Retype the line with "Task: Click the video recorder sidebar icon" exactly. Then retype every line after it through the end of the entries below, and nothing more, leaving out pictures.
[Start of Attachment]
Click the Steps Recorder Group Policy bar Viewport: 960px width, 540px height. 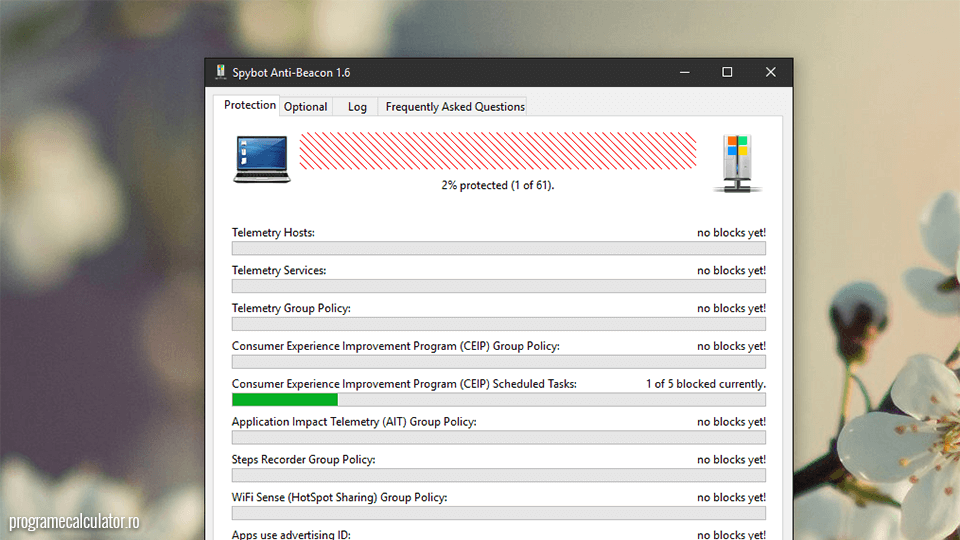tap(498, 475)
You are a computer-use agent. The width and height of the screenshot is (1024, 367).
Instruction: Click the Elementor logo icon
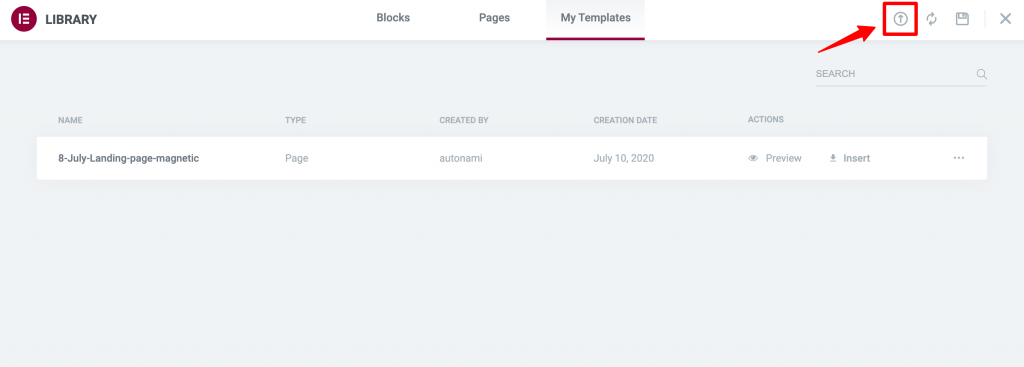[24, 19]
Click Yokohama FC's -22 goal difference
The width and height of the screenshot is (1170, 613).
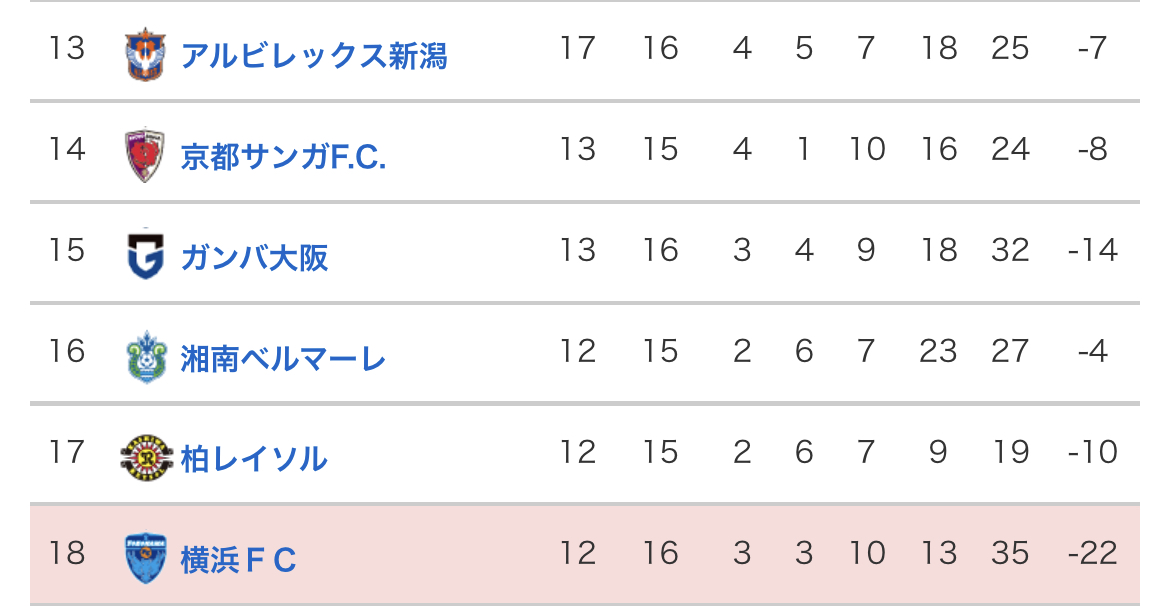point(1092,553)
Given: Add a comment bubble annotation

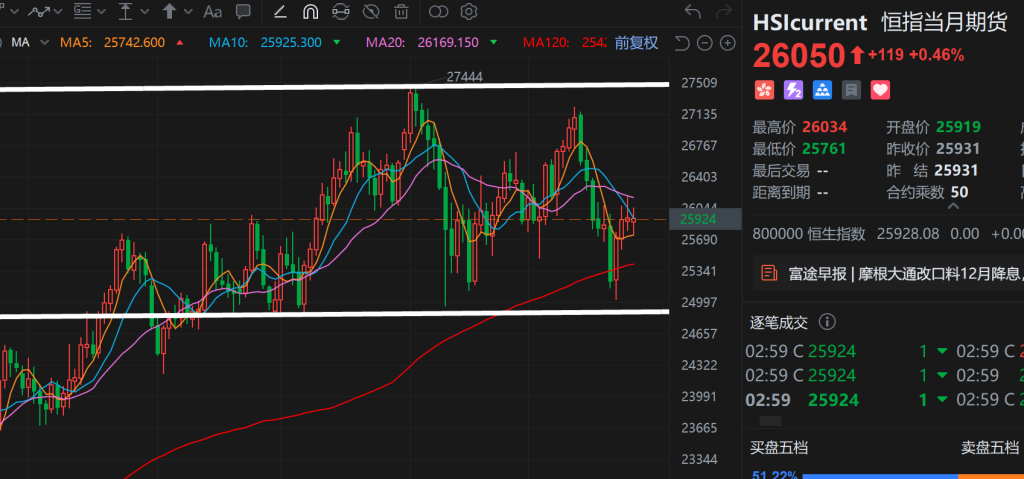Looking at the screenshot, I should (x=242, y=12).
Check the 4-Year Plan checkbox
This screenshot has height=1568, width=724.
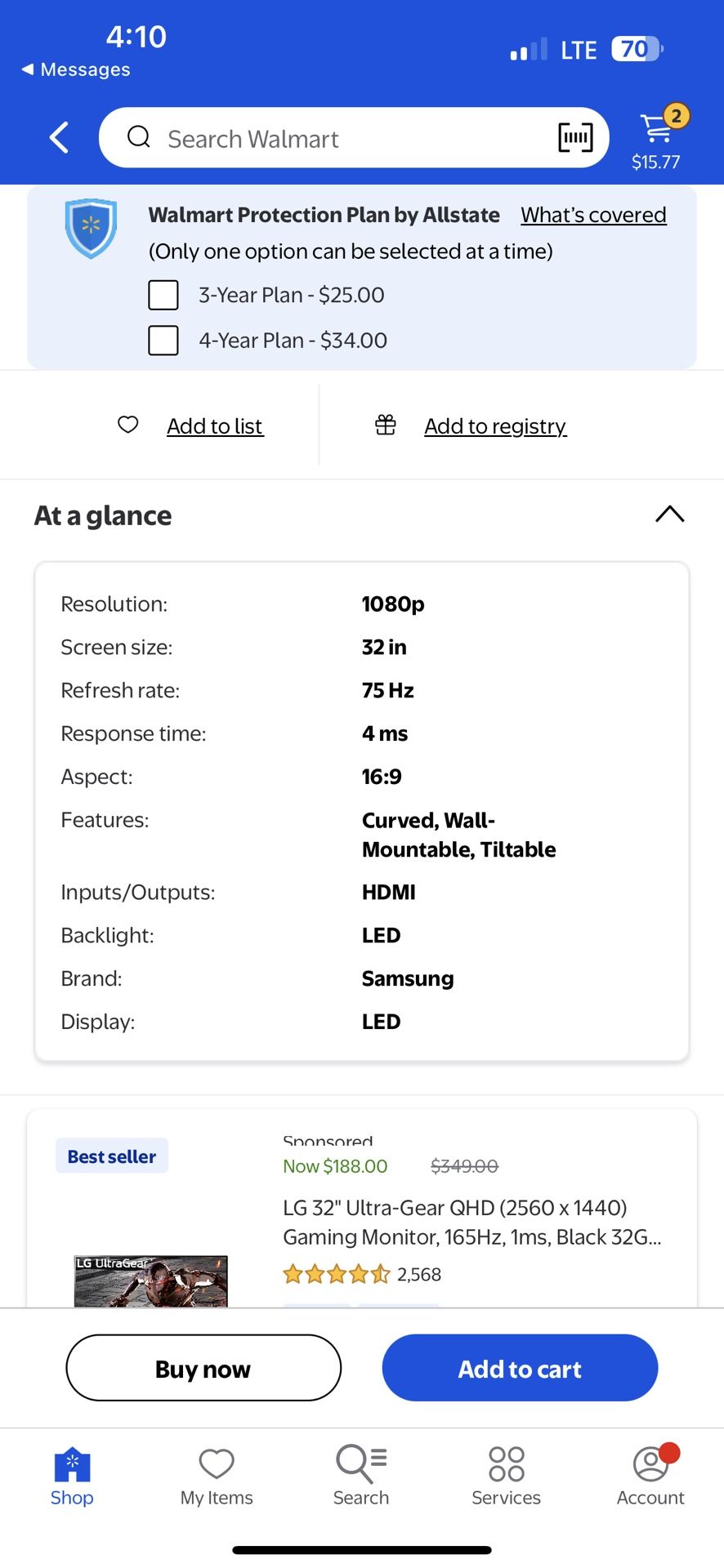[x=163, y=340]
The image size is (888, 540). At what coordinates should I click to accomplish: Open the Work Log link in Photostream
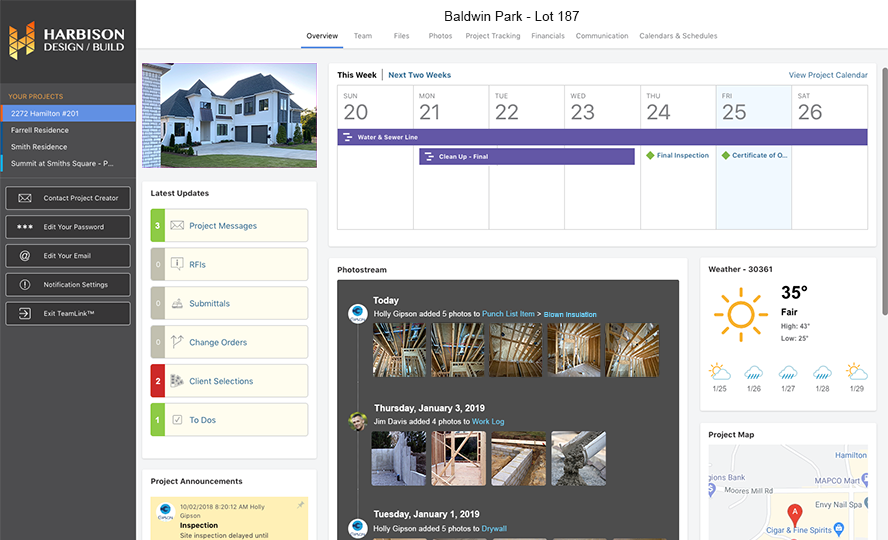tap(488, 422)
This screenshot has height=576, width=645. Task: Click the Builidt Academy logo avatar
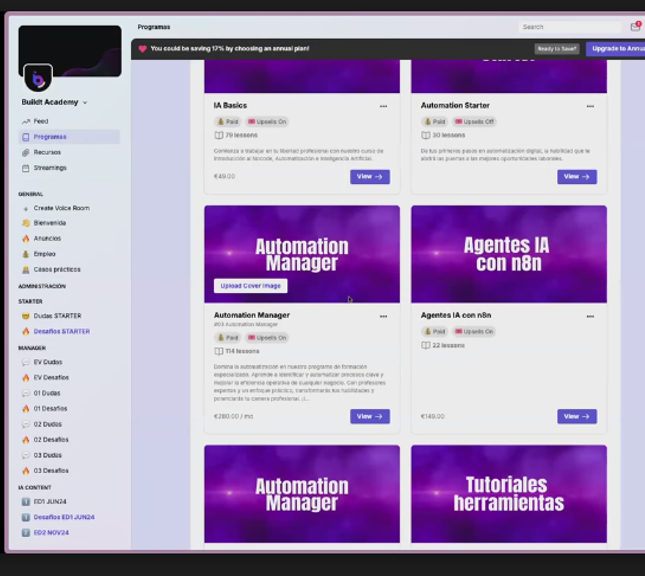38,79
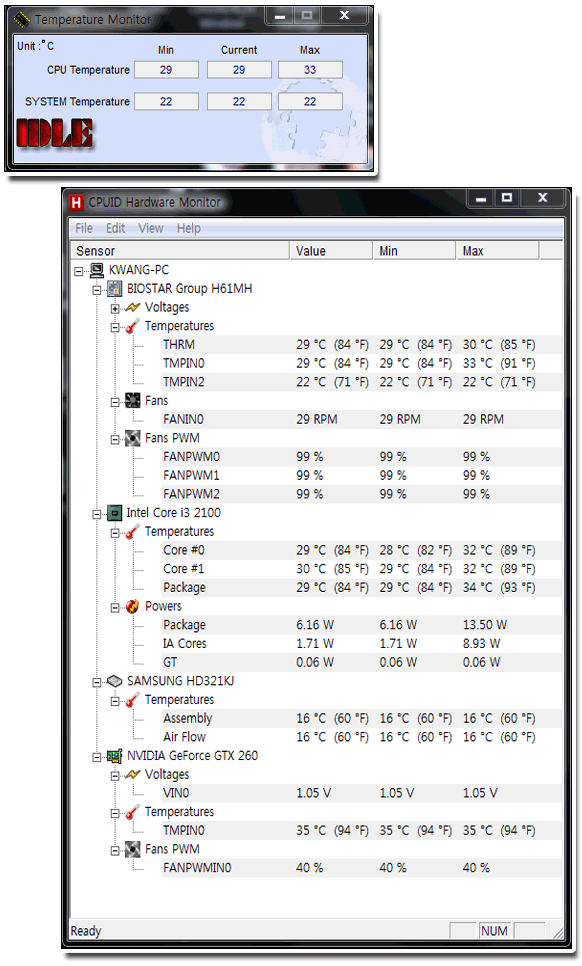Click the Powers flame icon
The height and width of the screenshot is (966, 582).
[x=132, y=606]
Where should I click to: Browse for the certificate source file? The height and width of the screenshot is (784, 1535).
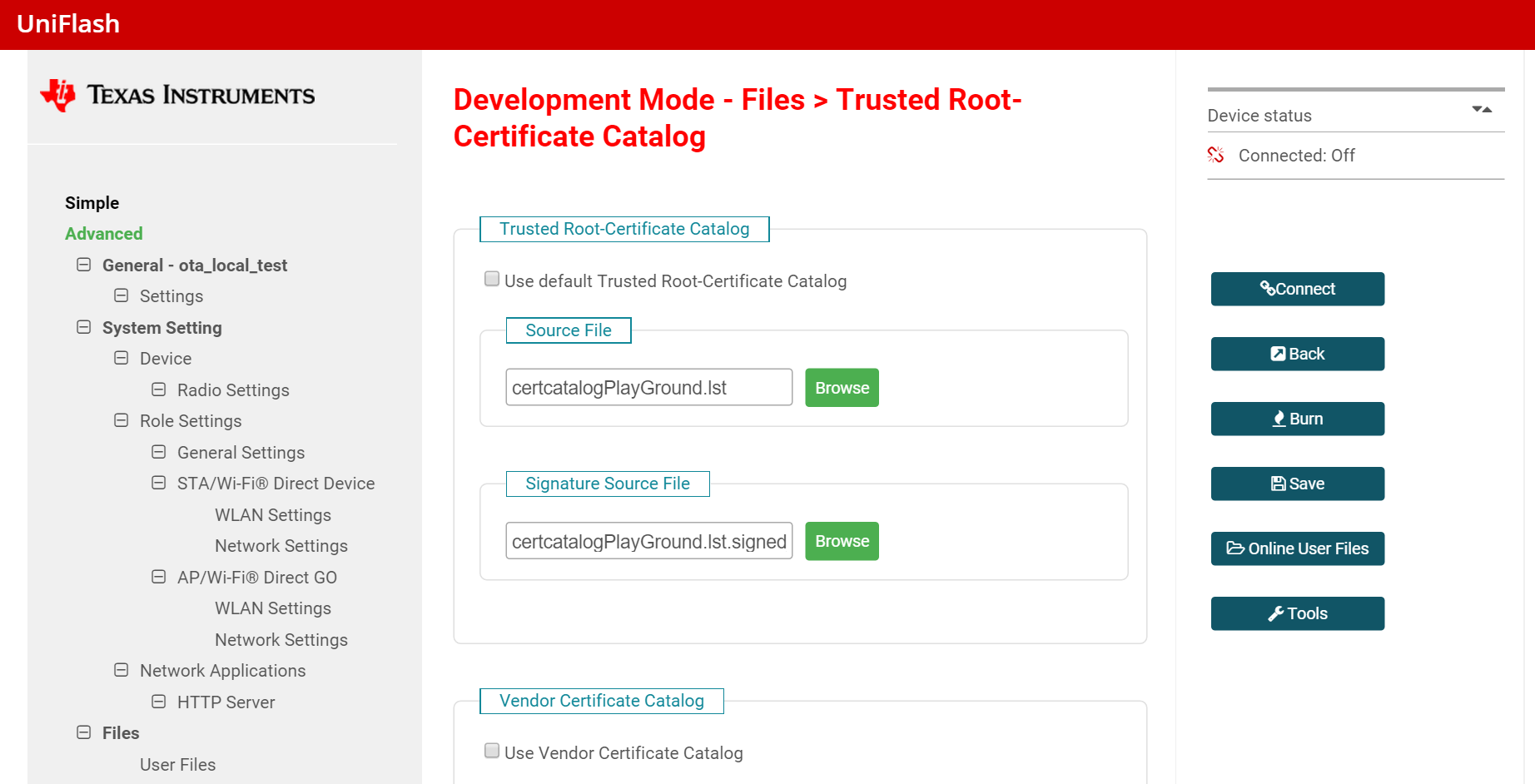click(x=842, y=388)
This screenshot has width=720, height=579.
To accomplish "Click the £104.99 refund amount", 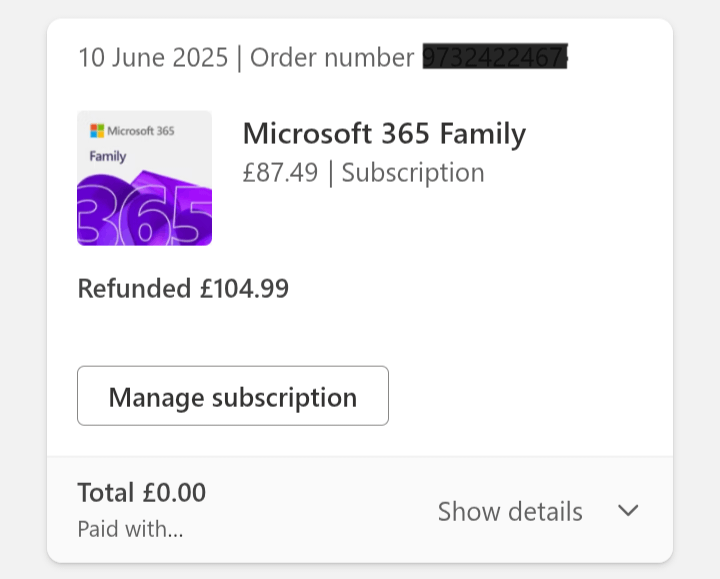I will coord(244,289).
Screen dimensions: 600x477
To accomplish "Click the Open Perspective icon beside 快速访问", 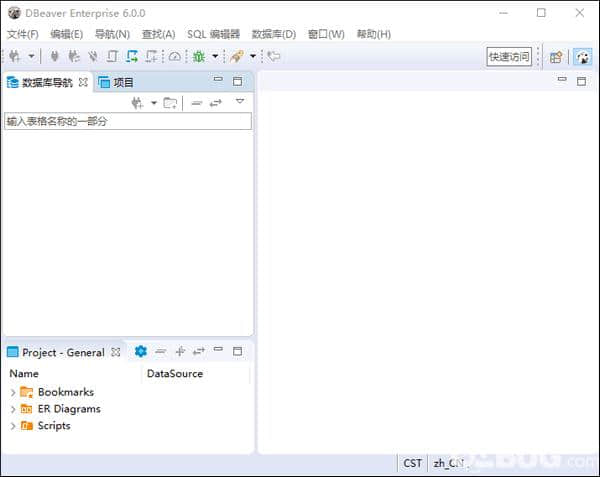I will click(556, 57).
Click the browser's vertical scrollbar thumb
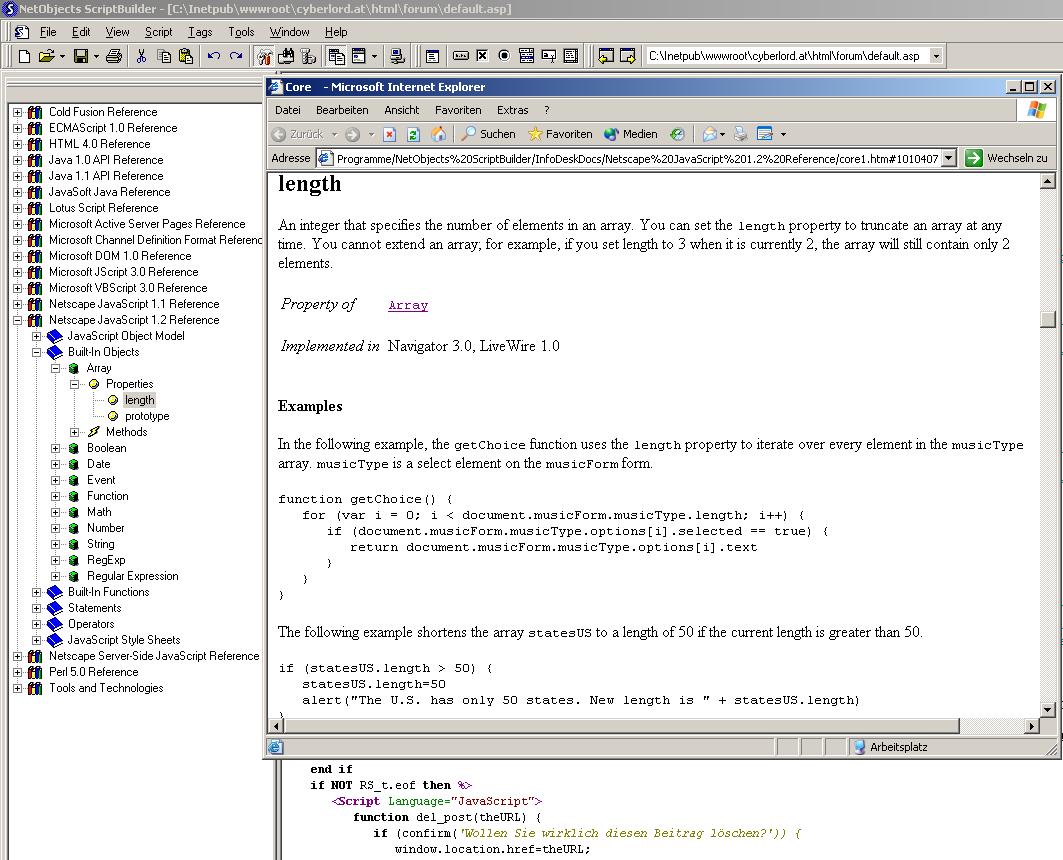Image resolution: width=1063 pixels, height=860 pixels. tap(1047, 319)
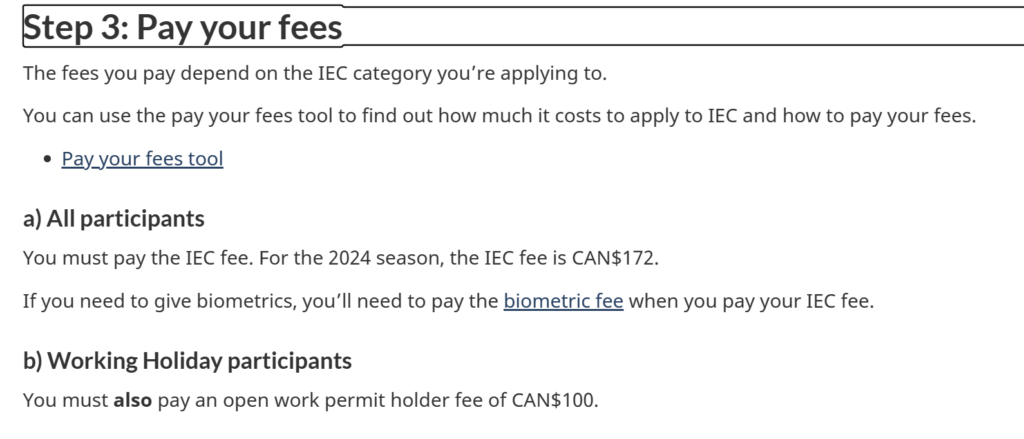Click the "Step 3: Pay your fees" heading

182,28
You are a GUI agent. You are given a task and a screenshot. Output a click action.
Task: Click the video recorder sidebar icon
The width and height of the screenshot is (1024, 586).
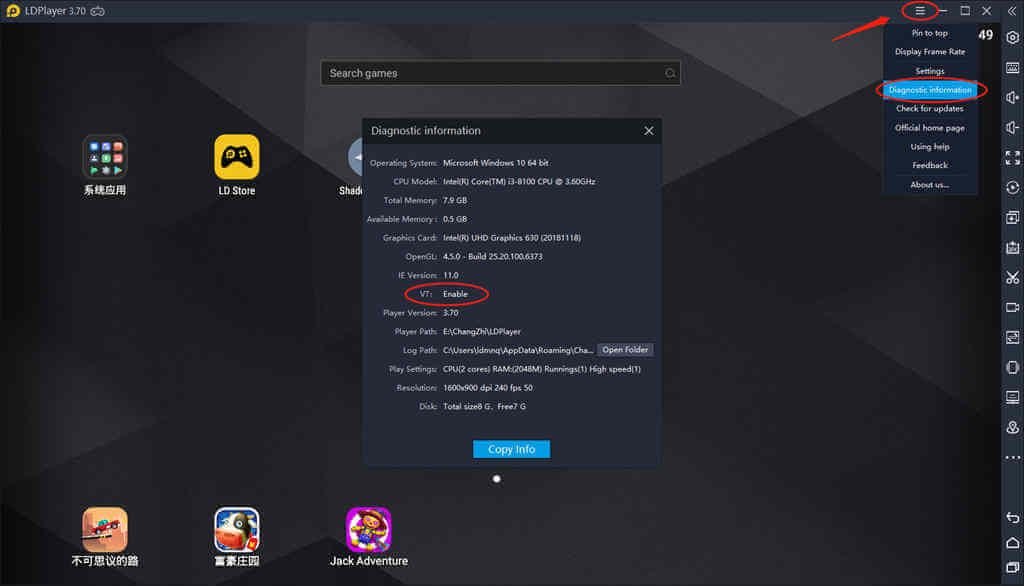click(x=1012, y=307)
[End of Attachment]
# Written response
Task: Click the video recorder sidebar icon
The width and height of the screenshot is (1024, 586).
click(x=1012, y=307)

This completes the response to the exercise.